-- Opening Marker --
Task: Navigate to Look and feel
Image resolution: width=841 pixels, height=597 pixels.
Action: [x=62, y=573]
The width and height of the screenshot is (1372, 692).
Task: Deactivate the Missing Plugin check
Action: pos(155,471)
-- Closing Marker --
Your response must consist of all the records, retyped exactly.

Task: Navigate to Look and feel
Image resolution: width=841 pixels, height=597 pixels.
Action: [x=62, y=573]
The width and height of the screenshot is (1372, 692).
Task: Deactivate the Missing Plugin check
Action: pos(155,471)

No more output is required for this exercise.